Erfahrung als Projekt

Madagascar Research and Conservation Institute (MRCI) undertakes environmental research and conservation in both the marine and terrestrial environments.

Madagascar Research and Conservation Institute (MRCI) undertakes environmental research and conservation in both the marine and terrestrial environments. MRCI further actively involved in community development and educational programs, as well as much needed reforestation in Madagascar.  MRCI ...

Beschreibung

Madagascar Research and Conservation Institute (MRCI) undertakes environmental research and conservation in both the marine and terrestrial environments. MRCI further actively involved in community development and educational programs, as well as much needed reforestation in Madagascar.  MRCI educational programs include English teaching and other educational programs geared towards the implementation of conservation initiatives such as the hazards of plastic pollution and how marine species like whales, dolphins and sea turtles are adversely affected.

MRCI’s Turtle Cove research centre is located on Nosy Komba island and is the heart and home base for all MRCI programs.  Turtle Cove is nestled between a beautiful tropical forest and a pristine beach which overlooks Nosy Be and the world famous Lokobe Forest Reserve.  Volunteers have easy access to the beach and MRCI’s home coral reef that, in conjunction with the local community and national government, MRCI have had declared as a Marine Protected Area.

Through long term monitoring, MRCI conservation programs aim to actively contribute to the preservation of the unique flora and fauna of Madagascar. While the community programs are aimed at improving the lives of the Malagasy people in rural communities, the further aim is to communicate the importance of preserving the environment for future generations.

MRCI’s aims to provide the local community and schools with English conversational and English Grammar lessons.  This program not only empowers the community but further offers a platform to volunteers to communicate and collaborate on conservations topics and initiatives at grass-roots level.  Volunteers have the opportunity to teach English classes to students in small village schools on the islands of Nosy Be and Nosy Komba, alongside delivering classes to adults in the local communities as well. Volunteers will also be able to provide classes to the staff members at the Oceanographic Research Institute on Nosy Be, where they will assist in establishing a good working knowledge of English, enhancing their ability to communicate ideas and collaborate scientific research findings internationally.

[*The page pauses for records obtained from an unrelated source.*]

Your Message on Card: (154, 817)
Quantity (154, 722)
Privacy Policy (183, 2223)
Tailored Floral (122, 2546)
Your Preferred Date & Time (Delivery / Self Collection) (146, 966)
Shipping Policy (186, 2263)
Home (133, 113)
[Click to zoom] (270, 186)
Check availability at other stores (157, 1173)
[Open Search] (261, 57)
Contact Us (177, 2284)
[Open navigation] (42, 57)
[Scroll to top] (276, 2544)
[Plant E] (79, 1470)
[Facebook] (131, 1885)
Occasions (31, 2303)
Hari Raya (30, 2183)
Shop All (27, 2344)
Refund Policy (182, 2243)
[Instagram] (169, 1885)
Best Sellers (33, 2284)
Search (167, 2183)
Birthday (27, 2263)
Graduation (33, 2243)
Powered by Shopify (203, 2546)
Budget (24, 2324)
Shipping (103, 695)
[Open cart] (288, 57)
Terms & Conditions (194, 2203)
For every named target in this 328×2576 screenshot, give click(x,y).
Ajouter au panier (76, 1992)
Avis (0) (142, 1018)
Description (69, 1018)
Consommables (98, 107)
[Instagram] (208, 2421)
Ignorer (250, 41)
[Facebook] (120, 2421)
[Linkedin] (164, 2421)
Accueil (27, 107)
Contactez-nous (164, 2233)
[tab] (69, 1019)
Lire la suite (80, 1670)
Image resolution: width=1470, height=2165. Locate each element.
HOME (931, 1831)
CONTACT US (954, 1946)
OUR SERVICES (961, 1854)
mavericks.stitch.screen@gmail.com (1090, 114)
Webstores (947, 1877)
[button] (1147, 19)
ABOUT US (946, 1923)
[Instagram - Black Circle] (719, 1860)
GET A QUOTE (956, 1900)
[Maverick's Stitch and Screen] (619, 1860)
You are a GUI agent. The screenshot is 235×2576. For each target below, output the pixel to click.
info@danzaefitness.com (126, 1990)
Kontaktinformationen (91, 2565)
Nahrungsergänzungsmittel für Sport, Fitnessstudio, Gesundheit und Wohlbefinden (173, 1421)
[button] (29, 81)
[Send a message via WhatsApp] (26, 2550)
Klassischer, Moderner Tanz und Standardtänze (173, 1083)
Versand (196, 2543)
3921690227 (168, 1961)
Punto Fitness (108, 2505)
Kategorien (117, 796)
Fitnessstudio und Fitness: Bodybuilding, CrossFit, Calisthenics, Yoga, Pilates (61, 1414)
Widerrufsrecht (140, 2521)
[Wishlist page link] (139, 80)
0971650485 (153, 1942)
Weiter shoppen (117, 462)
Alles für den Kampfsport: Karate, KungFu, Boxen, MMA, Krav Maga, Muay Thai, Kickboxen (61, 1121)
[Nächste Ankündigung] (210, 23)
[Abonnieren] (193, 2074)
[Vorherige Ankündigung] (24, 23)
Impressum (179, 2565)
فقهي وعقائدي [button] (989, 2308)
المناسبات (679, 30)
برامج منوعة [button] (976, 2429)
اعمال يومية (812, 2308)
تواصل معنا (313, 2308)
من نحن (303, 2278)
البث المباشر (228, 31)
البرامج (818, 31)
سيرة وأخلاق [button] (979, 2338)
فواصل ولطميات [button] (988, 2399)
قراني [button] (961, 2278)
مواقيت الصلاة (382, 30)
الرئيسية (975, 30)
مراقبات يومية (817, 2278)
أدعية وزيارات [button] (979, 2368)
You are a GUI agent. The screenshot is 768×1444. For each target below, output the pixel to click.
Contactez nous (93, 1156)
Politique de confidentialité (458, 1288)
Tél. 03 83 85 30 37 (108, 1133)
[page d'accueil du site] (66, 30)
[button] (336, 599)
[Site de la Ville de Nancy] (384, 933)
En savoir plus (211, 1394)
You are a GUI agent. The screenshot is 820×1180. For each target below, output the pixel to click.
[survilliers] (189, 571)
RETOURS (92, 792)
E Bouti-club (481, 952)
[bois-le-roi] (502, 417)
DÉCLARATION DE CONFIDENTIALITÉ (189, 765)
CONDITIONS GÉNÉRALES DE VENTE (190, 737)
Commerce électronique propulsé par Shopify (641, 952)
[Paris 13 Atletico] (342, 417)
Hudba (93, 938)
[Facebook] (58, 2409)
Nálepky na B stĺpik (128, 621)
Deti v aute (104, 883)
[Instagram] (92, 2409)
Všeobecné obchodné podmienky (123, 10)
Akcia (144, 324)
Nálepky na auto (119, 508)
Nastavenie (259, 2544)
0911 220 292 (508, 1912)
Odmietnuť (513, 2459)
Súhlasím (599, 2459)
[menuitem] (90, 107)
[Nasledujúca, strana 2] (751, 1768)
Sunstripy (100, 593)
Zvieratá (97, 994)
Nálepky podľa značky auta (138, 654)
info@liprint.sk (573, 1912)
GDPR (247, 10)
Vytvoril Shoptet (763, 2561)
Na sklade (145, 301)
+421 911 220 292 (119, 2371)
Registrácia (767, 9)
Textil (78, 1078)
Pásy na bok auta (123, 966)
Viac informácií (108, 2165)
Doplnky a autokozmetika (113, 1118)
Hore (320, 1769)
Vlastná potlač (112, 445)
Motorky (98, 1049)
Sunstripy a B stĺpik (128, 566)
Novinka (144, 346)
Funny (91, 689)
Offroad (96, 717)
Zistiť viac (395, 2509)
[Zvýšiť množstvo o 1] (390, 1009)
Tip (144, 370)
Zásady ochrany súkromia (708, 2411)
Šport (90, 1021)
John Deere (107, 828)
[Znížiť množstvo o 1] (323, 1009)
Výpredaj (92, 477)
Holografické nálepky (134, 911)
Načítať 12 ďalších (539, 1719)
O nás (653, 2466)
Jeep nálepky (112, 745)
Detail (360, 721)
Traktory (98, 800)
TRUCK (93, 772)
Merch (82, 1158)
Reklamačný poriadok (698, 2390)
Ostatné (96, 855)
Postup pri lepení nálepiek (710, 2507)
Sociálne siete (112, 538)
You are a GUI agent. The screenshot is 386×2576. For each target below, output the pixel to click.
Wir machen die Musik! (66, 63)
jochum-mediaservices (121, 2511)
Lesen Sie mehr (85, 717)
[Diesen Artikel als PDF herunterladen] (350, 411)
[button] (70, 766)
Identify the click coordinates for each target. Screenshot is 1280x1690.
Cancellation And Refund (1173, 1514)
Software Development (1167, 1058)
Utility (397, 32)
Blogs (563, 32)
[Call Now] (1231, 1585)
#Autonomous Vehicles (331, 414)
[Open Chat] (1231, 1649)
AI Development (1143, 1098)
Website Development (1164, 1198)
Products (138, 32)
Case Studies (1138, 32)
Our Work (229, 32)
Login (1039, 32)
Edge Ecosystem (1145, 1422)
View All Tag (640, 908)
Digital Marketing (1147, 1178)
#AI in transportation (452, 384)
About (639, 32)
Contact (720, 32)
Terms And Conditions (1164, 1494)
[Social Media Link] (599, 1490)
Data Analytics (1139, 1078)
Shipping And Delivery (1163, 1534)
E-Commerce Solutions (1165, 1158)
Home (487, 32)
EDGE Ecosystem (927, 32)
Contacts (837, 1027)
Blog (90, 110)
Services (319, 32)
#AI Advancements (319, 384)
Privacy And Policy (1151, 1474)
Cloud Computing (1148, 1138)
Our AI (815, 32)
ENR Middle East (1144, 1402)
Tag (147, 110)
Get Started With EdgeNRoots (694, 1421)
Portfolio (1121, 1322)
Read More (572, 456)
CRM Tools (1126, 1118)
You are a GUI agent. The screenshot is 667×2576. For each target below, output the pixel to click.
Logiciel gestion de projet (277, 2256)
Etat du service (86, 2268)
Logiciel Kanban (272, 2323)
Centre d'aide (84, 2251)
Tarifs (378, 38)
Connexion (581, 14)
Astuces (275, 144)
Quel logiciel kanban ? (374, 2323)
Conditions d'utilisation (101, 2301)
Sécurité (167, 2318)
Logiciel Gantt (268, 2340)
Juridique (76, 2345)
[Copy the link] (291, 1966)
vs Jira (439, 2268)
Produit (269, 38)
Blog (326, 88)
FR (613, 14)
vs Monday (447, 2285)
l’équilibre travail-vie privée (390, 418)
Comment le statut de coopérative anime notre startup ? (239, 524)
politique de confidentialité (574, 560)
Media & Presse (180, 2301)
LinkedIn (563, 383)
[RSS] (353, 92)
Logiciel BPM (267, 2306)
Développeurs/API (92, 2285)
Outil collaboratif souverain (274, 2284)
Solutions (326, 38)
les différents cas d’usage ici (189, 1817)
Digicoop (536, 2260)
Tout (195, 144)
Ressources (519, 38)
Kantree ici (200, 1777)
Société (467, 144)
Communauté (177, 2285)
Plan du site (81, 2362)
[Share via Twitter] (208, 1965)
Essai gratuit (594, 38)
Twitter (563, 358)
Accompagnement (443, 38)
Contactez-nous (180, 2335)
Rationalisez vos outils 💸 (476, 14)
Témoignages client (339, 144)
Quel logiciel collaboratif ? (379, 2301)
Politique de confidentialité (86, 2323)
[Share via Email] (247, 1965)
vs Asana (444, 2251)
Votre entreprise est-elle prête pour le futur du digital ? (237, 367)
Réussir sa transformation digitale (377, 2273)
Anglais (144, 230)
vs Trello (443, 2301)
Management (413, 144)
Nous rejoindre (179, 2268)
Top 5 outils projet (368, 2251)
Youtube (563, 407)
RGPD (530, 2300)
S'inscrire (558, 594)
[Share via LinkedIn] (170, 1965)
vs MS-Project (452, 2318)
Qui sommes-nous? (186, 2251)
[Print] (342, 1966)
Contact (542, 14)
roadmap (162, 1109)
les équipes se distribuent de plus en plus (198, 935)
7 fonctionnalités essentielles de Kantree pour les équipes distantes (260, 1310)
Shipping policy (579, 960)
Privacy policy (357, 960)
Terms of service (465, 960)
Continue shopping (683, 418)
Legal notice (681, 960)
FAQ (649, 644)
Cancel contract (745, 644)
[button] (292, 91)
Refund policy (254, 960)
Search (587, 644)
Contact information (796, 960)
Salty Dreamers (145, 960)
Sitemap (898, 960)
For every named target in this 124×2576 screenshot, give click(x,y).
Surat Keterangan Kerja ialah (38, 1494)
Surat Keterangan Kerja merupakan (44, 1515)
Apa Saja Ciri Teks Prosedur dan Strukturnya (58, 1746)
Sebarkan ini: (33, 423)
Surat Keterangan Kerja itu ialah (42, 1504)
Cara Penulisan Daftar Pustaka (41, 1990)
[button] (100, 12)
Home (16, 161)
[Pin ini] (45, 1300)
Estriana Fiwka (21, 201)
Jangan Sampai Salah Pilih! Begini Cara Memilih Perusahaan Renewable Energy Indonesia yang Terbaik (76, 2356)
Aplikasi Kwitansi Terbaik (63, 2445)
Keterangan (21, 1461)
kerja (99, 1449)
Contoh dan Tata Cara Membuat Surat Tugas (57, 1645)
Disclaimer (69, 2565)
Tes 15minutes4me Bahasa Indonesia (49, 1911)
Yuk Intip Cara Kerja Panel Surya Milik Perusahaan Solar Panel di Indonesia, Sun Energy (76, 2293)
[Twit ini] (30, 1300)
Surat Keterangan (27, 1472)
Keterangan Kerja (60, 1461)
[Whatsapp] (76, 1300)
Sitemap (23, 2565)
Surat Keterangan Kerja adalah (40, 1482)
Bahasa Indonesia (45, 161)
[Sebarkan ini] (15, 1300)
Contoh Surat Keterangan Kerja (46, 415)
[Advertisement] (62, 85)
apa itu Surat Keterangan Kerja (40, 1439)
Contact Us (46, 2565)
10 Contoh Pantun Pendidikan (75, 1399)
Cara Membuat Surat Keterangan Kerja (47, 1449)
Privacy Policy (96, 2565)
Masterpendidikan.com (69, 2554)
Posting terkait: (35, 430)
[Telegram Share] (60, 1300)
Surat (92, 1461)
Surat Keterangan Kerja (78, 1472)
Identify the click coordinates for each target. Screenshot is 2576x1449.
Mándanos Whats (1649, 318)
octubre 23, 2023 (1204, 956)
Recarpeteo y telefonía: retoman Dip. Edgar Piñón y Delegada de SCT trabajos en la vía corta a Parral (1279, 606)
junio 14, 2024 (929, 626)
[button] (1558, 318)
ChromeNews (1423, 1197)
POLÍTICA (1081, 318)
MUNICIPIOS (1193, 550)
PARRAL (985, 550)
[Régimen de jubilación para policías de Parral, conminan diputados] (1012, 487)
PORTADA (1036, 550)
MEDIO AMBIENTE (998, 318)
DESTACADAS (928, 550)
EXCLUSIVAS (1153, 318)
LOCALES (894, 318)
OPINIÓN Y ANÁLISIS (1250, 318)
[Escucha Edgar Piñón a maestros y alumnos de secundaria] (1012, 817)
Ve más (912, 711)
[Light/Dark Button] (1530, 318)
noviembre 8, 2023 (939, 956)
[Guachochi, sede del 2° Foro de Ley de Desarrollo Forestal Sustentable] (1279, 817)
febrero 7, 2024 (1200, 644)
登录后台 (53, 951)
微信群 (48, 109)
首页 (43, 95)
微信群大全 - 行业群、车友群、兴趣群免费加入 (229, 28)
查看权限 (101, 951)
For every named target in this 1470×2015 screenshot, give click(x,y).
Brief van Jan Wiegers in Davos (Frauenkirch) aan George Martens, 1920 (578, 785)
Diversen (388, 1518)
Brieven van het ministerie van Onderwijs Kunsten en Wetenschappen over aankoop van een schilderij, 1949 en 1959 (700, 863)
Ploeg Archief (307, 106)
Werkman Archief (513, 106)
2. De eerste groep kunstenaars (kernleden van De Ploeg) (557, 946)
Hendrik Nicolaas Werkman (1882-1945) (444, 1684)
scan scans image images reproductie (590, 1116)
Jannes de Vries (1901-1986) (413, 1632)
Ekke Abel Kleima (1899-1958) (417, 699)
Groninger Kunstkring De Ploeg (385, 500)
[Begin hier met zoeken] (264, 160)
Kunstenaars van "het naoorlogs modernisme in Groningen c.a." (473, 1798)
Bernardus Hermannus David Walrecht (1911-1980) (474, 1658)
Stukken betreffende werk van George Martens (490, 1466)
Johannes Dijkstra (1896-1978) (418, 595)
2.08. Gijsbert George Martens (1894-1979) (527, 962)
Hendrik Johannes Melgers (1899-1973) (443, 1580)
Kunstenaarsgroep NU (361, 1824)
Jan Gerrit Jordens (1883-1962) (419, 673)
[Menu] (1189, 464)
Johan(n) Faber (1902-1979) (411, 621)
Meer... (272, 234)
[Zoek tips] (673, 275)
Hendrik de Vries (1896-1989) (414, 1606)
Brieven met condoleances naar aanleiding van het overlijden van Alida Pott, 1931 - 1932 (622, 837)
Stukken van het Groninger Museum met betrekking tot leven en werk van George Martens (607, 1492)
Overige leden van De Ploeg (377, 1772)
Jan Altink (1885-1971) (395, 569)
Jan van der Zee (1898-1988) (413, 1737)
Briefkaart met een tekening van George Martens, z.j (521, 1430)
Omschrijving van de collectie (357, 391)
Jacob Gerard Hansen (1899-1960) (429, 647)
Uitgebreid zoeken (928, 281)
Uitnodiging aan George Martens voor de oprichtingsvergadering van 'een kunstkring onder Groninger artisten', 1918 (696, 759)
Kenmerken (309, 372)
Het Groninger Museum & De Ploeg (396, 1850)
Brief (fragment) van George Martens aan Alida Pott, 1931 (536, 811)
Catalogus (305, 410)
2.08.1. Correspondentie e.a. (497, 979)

MRCI’s Community Development Program works hand in hand with our conservation initiatives, goals and objectives. Each project undertaken by MRCI is carefully planned and sanction by the community leaders. The key focus of each project is the development of infrastructures where the entire community benefit as a whole.  The aim of the community development program is to not only improve the lives and living conditions of the people in our communities, but to further gain their support of our conservation initiatives.   Once the projects have been identified and approved by MRCI and the community leaders, work begins with MRCI sponsoring a portion of the funds required.  Volunteers assist not only with the physical labour required to complete the projects, but also with initiating additional fundraising campaigns. 

MRCI’s Marine Conservation Program is run in collaboration with a number of international oceanographic organisations.  The main aim of the marine program is to gather vital raw data through a variety of initiatives.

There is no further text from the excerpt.